» Task brief: Reproduce every line of the following listing verbatim.

--- Start of Data shown ---

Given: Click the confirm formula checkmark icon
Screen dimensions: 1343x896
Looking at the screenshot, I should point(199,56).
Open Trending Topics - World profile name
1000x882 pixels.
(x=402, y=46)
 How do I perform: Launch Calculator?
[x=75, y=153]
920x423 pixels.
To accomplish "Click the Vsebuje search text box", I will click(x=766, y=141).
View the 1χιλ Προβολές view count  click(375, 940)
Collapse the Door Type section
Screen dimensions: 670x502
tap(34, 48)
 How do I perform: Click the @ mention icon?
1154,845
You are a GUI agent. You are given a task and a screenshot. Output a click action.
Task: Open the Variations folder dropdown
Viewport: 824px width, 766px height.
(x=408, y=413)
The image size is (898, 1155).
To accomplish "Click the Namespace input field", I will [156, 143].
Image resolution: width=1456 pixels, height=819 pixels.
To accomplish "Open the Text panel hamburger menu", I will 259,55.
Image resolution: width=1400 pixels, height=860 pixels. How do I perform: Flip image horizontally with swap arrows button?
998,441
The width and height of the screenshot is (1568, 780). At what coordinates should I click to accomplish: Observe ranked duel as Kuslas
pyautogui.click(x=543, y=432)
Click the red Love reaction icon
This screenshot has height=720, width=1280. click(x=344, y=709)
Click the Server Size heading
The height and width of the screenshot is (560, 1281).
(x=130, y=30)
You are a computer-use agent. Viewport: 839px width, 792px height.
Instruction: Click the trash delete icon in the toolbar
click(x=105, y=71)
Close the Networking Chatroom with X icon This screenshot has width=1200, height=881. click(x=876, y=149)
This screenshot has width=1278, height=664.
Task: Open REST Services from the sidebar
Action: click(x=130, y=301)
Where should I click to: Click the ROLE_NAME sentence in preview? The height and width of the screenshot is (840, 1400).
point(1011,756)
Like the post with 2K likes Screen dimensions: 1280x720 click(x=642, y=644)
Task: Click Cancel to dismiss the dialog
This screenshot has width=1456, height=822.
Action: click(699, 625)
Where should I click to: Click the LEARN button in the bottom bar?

--- End of Data shown ---

» Complete output:
Given: Click the confirm formula checkmark icon
Screen dimensions: 1343x896
Looking at the screenshot, I should point(199,56).
Open Trending Topics - World profile name
1000x882 pixels.
(x=402, y=46)
 How do I perform: Launch Calculator?
[x=75, y=153]
920x423 pixels.
To accomplish "Click the Vsebuje search text box", I will click(x=766, y=141).
View the 1χιλ Προβολές view count  click(375, 940)
Collapse the Door Type section
Screen dimensions: 670x502
tap(34, 48)
 How do I perform: Click the @ mention icon?
1154,845
You are a GUI agent. You are given a task and a screenshot. Output a click action.
Task: Open the Variations folder dropdown
Viewport: 824px width, 766px height.
(x=408, y=413)
The image size is (898, 1155).
To accomplish "Click the Namespace input field", I will [156, 143].
Image resolution: width=1456 pixels, height=819 pixels.
To accomplish "Open the Text panel hamburger menu", I will 259,55.
Image resolution: width=1400 pixels, height=860 pixels. How do I perform: Flip image horizontally with swap arrows button?
998,441
The width and height of the screenshot is (1568, 780). At what coordinates should I click to accomplish: Observe ranked duel as Kuslas
pyautogui.click(x=543, y=432)
Click the red Love reaction icon
This screenshot has height=720, width=1280. click(x=344, y=709)
Click the Server Size heading
The height and width of the screenshot is (560, 1281).
(x=130, y=30)
You are a computer-use agent. Viewport: 839px width, 792px height.
Instruction: Click the trash delete icon in the toolbar
click(x=105, y=71)
Close the Networking Chatroom with X icon This screenshot has width=1200, height=881. click(x=876, y=149)
This screenshot has width=1278, height=664.
Task: Open REST Services from the sidebar
Action: click(x=130, y=301)
Where should I click to: Click the ROLE_NAME sentence in preview? The height and width of the screenshot is (840, 1400).
point(1011,756)
Like the post with 2K likes Screen dimensions: 1280x720 click(x=642, y=644)
Task: Click Cancel to dismiss the dialog
This screenshot has width=1456, height=822.
Action: click(699, 625)
Where should I click to: Click the LEARN button in the bottom bar?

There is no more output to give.